Exercise objective - Rewrite the records from the line with "丸善ジュンク堂書店 (43, 1055)" through the end of the records, replacing "ポリシー" with "方針" and leaving everything else unchanged.

━━━ Data for this task ━━━

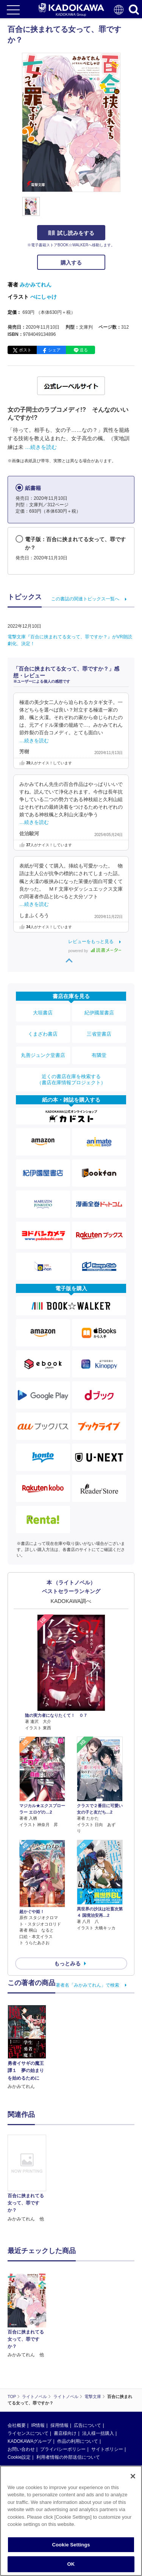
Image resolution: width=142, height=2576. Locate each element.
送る (84, 350)
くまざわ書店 (43, 1034)
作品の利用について (77, 2441)
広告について (87, 2425)
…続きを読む (41, 447)
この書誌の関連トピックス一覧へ (85, 598)
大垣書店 (43, 1013)
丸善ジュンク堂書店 (43, 1055)
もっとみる (67, 1963)
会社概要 (17, 2425)
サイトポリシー (107, 2449)
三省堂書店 (99, 1034)
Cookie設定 (19, 2457)
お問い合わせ (21, 2449)
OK (71, 2564)
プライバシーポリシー (63, 2449)
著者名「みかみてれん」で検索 (87, 1985)
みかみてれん (35, 285)
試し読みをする (71, 233)
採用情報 (59, 2425)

━━━

Exercise answer -
丸善ジュンク堂書店 (43, 1055)
もっとみる (67, 1963)
会社概要 (17, 2425)
サイト方針 (107, 2449)
三省堂書店 (99, 1034)
Cookie設定 (19, 2457)
お問い合わせ (21, 2449)
OK (71, 2564)
プライバシー方針 (63, 2449)
著者名「みかみてれん」で検索 (87, 1985)
みかみてれん (35, 285)
試し読みをする (71, 233)
採用情報 (59, 2425)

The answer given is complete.